La lectura no es un placer. Mi afirmación es políticamente incorrecta, pero de lo dicho estoy cierto y creo tener argumentos suficientes. También creo que es de dudosa eficacia pedagógica ese eslogan facilón de que la lectura es un placer. O por lo menos, del placer como preferirían experimentarlo todos aquellos que no suelen ser lectores habituales.
Lo diré desde el plano de la escuela: la lectura como placer es una experiencia infrecuente, cuando no, inexistente, ajena o desconocida para la gran mayoría de los estudiantes en las escuelas.
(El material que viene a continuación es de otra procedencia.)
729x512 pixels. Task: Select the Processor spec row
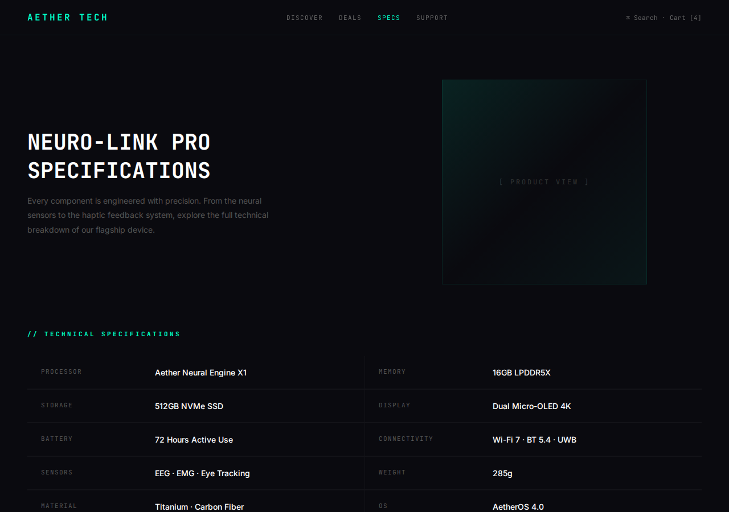tap(196, 373)
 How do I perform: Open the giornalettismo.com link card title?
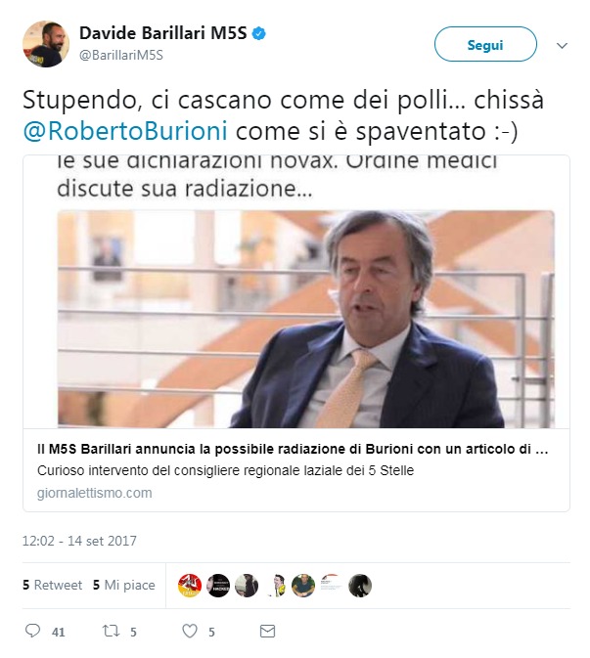[x=293, y=449]
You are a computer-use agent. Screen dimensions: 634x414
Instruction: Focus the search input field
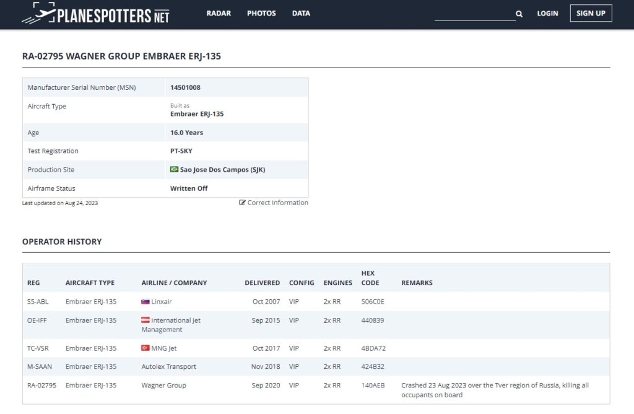474,14
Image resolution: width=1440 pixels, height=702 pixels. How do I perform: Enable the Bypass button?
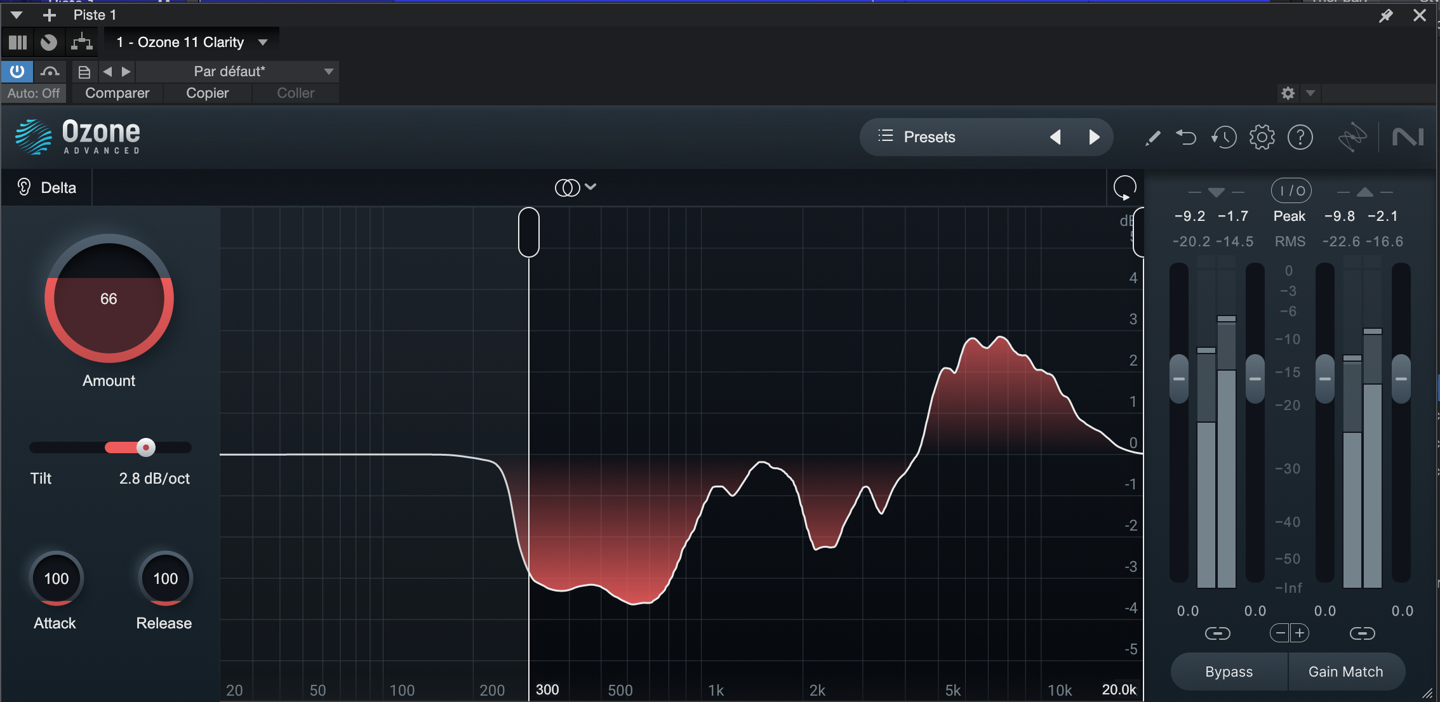click(1229, 672)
Allí, por muchas razones, la lectura está preponderantemente asociada al estudio, al trabajo, al esfuerzo, al aburrimiento, al tiempo perdido, a la inutilidad, al para qué sin respuestas convincentes del enseñante.
Si la lectura fuera un deleite, y los mexicanos leyeran tan poquito como dicen las estadísticas y lo constatan las experiencias de los profesores, tendríamos razones para sustentar algunas hipótesis sobre la tontería o la flojera de los habitantes de este país, que no aprovechan la experiencia gratuita de montarse (metafóricamente) en un libro y disfrutar tanto o más que frente a un partido de fútbol, una telenovela, un programa de chismes o una cabalgata.